Awakening of conscience
The Misco survey recently commissioned by The Sunday Times and published on August 8 on the divorce issue underlines that “conscience is the predominant influencing factor for 85 per cent of those in favour of divorce and 66 per cent of those...
The Misco survey recently commissioned by The Sunday Times and published on August 8 on the divorce issue underlines that “conscience is the predominant influencing factor for 85 per cent of those in favour of divorce and 66 per cent of those against”.
That seems to be quite a good sign – everybody should vote according to his conscience. He may be influenced or “instructed” by others, but in the case of a referendum (or election) it’s him alone who will decide. A person should never act against his conscience: for an act to be truly human, a person must act with complete knowledge and full consent.
What is worrying is that the survey seems to put conscience as an option among others. This raises a fundamental question: what is meant by the term conscience? Preferring to quote a very popular and presumably universally-accepted source instead of other more academic and ‘confessional’ ones, we could take the Oxford English Dictionary’s definition of conscience as “a person’s moral sense of right and wrong, viewed as acting as a guide to one’s behaviour”.
Such a moral sense is something man matures during his life through his education, knowledge and experiences. The definition conveys the idea that conscience is a reality, “a sense” that guides one’s behaviour. Although it’s within the person, it’s beyond him in such a way as to guide his actions.
It’s not an emotion, a sensation, but something more than that.
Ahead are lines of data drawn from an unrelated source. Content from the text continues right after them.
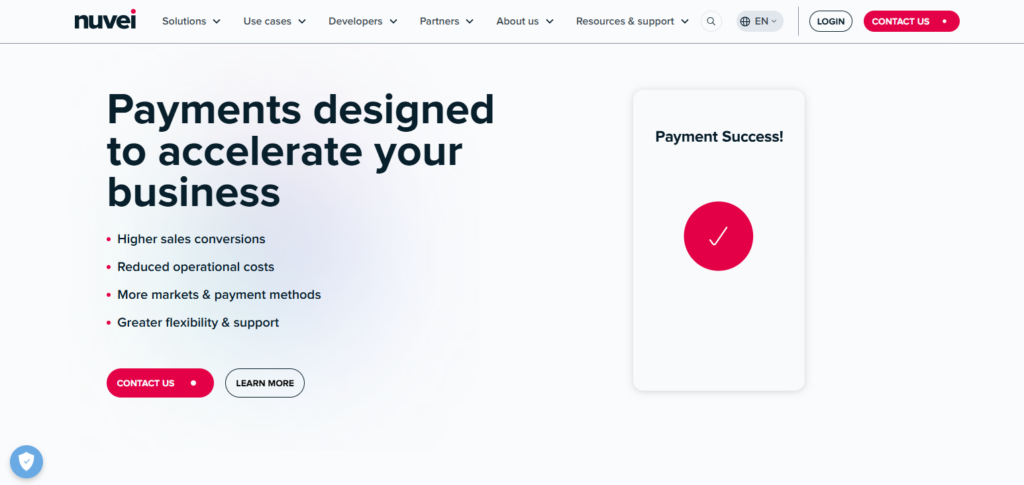1024x485 pixels.
Task: Expand the Use cases dropdown
Action: (274, 21)
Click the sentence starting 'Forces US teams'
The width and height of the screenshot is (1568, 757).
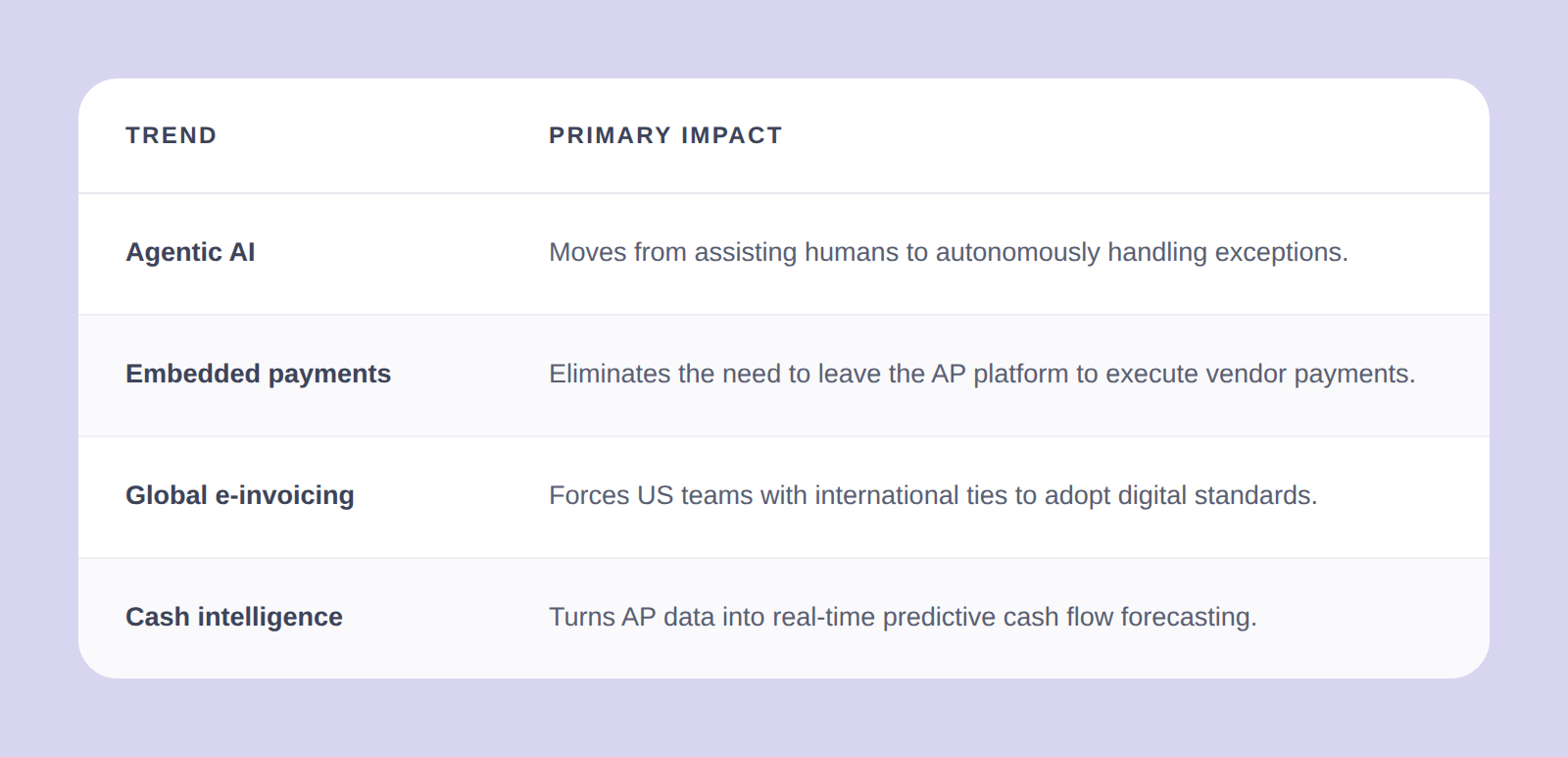[x=933, y=495]
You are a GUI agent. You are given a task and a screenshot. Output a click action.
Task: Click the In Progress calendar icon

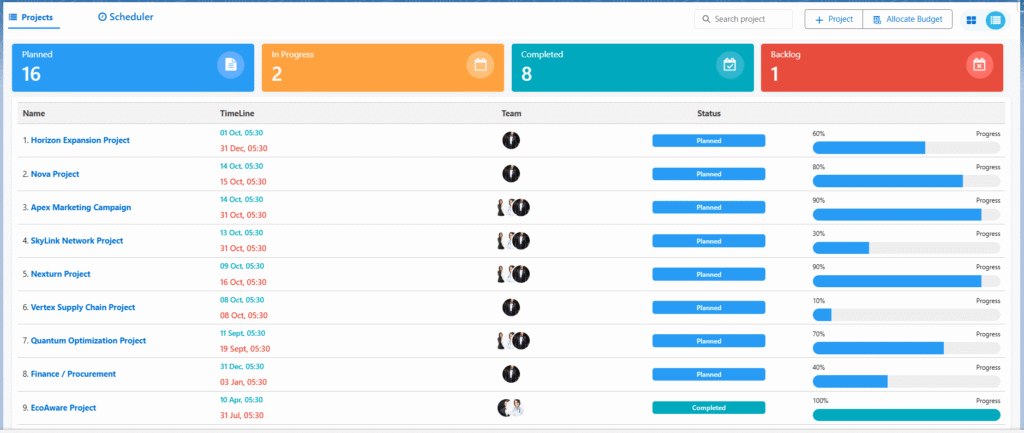tap(480, 65)
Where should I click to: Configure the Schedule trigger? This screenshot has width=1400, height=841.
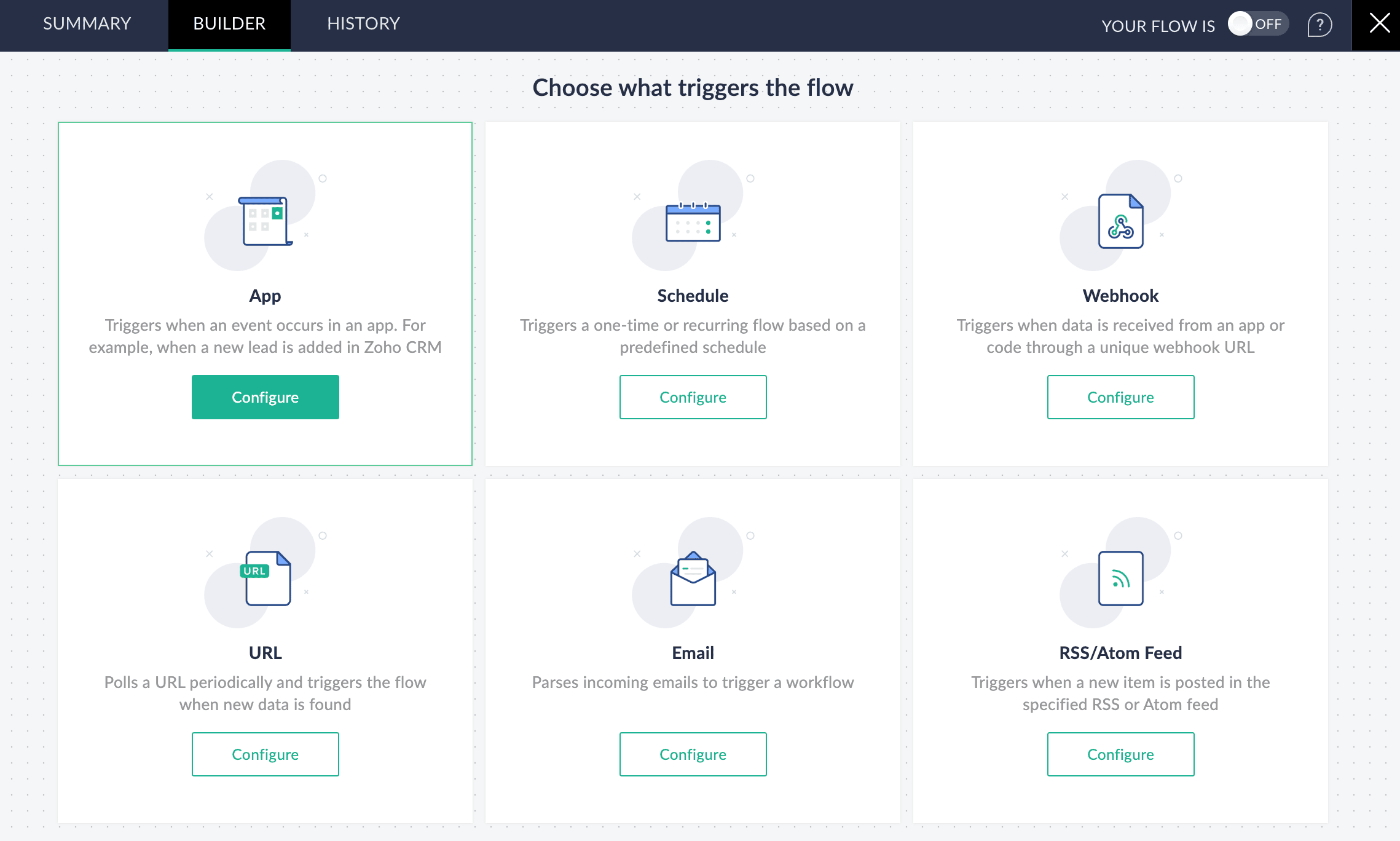(693, 397)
It has a certain objectivity, thereby making it possible for a person to evaluate his acts. Moreover, the definition also seems to imply that conscience is not the source of what is right and wrong but is placed in relation to two opposing poles: right and wrong.
A person needs to know what is right and what is wrong, what is the good to be done and the evil to be avoided. Conscience, in order to be a leading force in a person’s life, should help him choose and do good because it’s good in itself, and to avoid evil because it’s evil in itself. He will always remain conditioned by his subjectivity of what’s good in itself and bad in itself and yet, he can strive to reduce this subjectivity as much as he can.
How is this to be done? The answer is simple: a person must search for truth. This he does in various ways: through personal reflection, acquiring knowledge from others, putting his own convictions constantly into question, listening to opposing opinions and evaluating them.
In fact, the very term ‘conscience’ (from Latin conscientia, deriving from cum alio scientia [knowledge united to something else]) implies knowledge – knowledge that must be sought.
Socrates used the term daimonion understood as an interior voice related to the knowledge of good. One must listen to this voice in order to know what’s right and wrong.
Any Maltese citizen who could eventually be called to cast his vote in a referendum regarding divorce should act according to his well-formed conscience after having seriously considered the various arguments and with a personal conviction that his decision aims to choose what’s right in itself, and not merely what’s the right that suits him or what’s right according to others.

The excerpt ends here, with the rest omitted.